Evaluating Assessment Evidence

Evaluating Assessment Evidence
by Simon Carruthers
Submitted for Master of Teaching, Victoria University, New Zealand.
Grade Achieved: A+
Introduction
This paper will analyse primary school achievement data of three students
who are at risk of underachieving in 2015. The purpose of this exercise is to
inform teaching and expectations for students learning progress for the year.
Firstly, a summary of student information will be given. Then the types of
achievement data and information that were available will be outlined. This
paper, from the available data options, only selects the assessment tool of
STAR in which to make a more in-depth and thorough evaluation against
assessment theory. This paper then collates, analyses and summarizes STAR
Reading Test achievement data for the three students in particular and
suggests learning goals for each. This paper concludes with the idea that
achievement data carries only some information relevant for informing
teaching and expectations for students learning. Further, this paper finds
that other information, particularly mentally held and verbally communicated
information and interpretations from the teacher, provides the backdrop to
the students that is most likely to impact their future learning and, as such,
learning goals need to be tailored to this reality.
Student Information Summary
For the purposes of this study, the three students are given pseudonyms,
Student A, Student B and Student C. The three students in this study come
from a composite class of Year 5s and Year 6s at a Contributing Primary. All
three students selected happened to be in Year 6. For all three students, this
meant that they were going to have the same teacher again for Year 6 as
they had had for Year 5. Therefore, these students start to the year has little
to do with getting to know a new teacher as it is about getting to know the
half of the class who have entered as Year 5s. This could generally be
expected to assist the students learning as the teacher is already well
informed of the learning needs of each student and the student is familiar
with the teaching style and directions of the teacher. Such arrangement was
also of particular interest because the teacher was able to assign buddy pairs
of one experienced Year 6 and have them demonstrate certain tasks to a Year
5 partner. Additionally, since this is the students final year of schooling at
their current school, as the end of the year approaches, they are likely to
develop increased anticipation of change of school to an intermediate. It is
unclear, at this stage, and beyond the scope of this paper, to discuss how this
anticipation of change may affect their learning.

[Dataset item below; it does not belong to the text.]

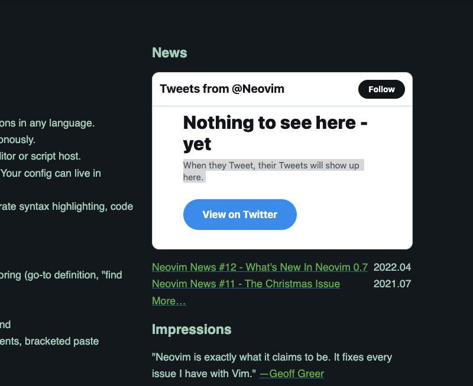473x386 pixels.
Task: Follow @Neovim on the Twitter widget
Action: point(381,89)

Achievement Data & Information
Evidence of both summative assessments of learning and formative
assessments for learning of the students were available from a large physical
binding folder holding paper located inside a lockable cupboard inside the
students classroom and contained:
Literacy data including: handwriting samples, running records, reading

wedge graphs, STAR tests, asTTle Reading, asTTle Writing
Numeracy data including: GLOSS tests, Basic Facts tests, samples of

work
OTJ summaries and copies of school reports
In addition, a password protected online database at www.etap.co.nz was

used by the school to store a digital record of the above achievement data,
particularly test score information.
Evaluation of Assessment Tools
The purpose of assessment is to identify where students are at with their
learning this is where summative assessment is most concerned.

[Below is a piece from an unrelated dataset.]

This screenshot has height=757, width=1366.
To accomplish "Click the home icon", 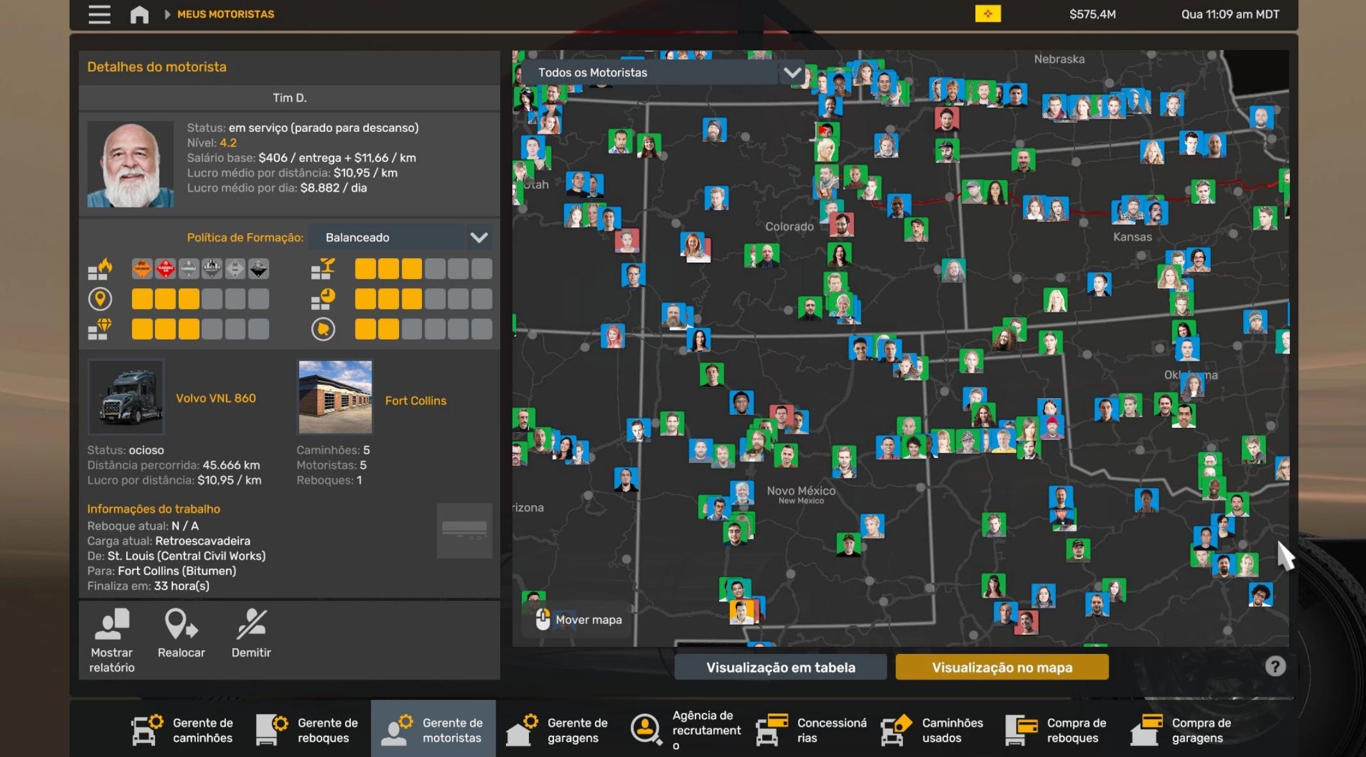I will (x=139, y=14).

Knowledge of where students are at then informs learning goal setting and
further progression of learning this is where formative assessment is most
concerned (Crooks, 2004). Different assessments will carry a purpose of
measuring a different aspect of learning and seek to measure as little else as
possible. The most important considerations when evaluating an assessment
tool are validity and reliability. Assessment validity relates to the relevance
and usefulness of the interpretation of the assessment results to the prior
stated purpose of the assessment. Assessment reliability refers to error and
consistency in the assessment, where good reliability may indicate, for
example, that a group of learners in another place or at another time would
achieve similar results under similar conditions when undertaking the
assessment (Gronlund, 1998).
The following is an evaluation of each of the assessment tools that were used
to collect the students achievement data.
STAR Tests
STAR assesses a range of reading skills that closely follows The Literacy
Learning Progressions (LLP) from the Ministry of Education. The tests are
administered nationally usually once a year. The tests are considered
supplementary to other assessments of reading that the teacher carries out.

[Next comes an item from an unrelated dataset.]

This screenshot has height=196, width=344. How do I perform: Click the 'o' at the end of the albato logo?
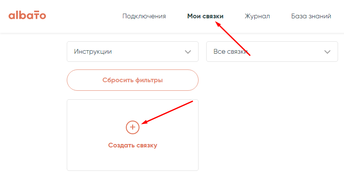(43, 16)
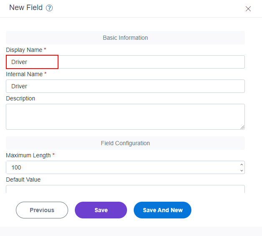Click the Internal Name label
Viewport: 262px width, 236px height.
pyautogui.click(x=24, y=74)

The STAR test result assigns a stanine to a student that aids national norm
referenced comparisons. The STAR tests have undergone a number of
revisions and improvements since they were first developed between 1999
and 2003.
Validity
Content-Related Evidence
STAR tests include questions that align with the content of the domain, that
is, the LLPs. These LLPs follow the year levels. As the tests closely follow the
LLP, they can be expected to provide a reasonably representative sample of
the material that is contained within the domain of study for each year level.
Therefore, they should fairly reliably cover what has already been taught in
the classroom and therefore provide a useful measure of where students are
at and assist the teacher to plan for future learning to an effective degree.
Criterion-Related Evidence
STAR tests meet criterion-related evidence of validity issues when a student
does not sit the reference test at the start or end of the year but mid-year. If
they complete the test at the mid-point of the year, then they would likely be
assessed as being comparatively more advanced than their peers. This would
create inaccuracy in prediction of performance in the end of year STAR test
and would affect norm referenced comparisons in particular. This in turn
would likely have resource allocation effects if based on data alone. To
attempt to compensate, STAR teacher guidelines simply state that teachers
should include information in the form of notes if it is the case that students
completed the test later in the year.
Construct-Related Evidence
Do high stanines in the STAR test actually prove reading ability or do the
assessments measure something alternative or additional? The STAR tests in
New Zealand are more than a test of only reading ability. They are, more
specifically, a test of English reading ability. ESL students may have a higher
reading capability in their native language than what they can read in the
English language. Therefore, a low stanine result on a STAR test doesnt
necessarily prove that the student who achieved that result actually has a
low reading ability. A student with strong reading skills in their native
language might reasonably be expected to have a reading ability in English
that starts at a base lower to their New Zealand peers, however, during the
course of the year displays an accelerated rate of progressions through the
LLPs as they migrate transferrable reading skills in their native language to
those in English.
However, to complicate matters further, a cursory examination of a STAR test
for Years 4-6 from 2014, revealed that the test is also a minor test of the
Maori language as reflected in this question:
Choose the word that means the same or nearly the same as the word in
bold:
Today, we learned a new waiata
song/poem/game/trick
Years 4-6, NZCER
- p8, STAR Test Booklet, Form A,
It is notable that the meaning of the Maori word waiata, which means song in
English, has no way of being inferred just from the sentence itself. A sentence
that would infer the English meaning would replace the simple past form of
the verb learn with the simple past irregular form of the verb sing. Thus,
Today, we sang a new waiata would still make it possible to infer that
waiata means song in English, even with no prior exposure to the Maori
language.
The final section where this test of Maori language occurs only has ten
questions. Therefore, this one question means that ten percent of this section
displays very low construct-related validity because it assesses something
other than what it set out to assess. In such an overall relatively small test,
this one erring question likely significantly distorts the entire assessment and
thus renders the stanine results outputted unreliable in terms of being useful
indicators of where students are at with their learning.
Consequences of Using
The consequences of using STAR tests for their own validity are likely to be
generally positive given that they follow the LLPs for their year level and are
unlikely to be set at a level that is too difficult or too easy. LLPs are based on
well researched progress that students make at different ages and school
years. Students may therefore generally have been expected to have had
some practice with the reading skills that are being assessed. Since STAR
tests are not too easy, a meaningful distribution of scores may be obtained.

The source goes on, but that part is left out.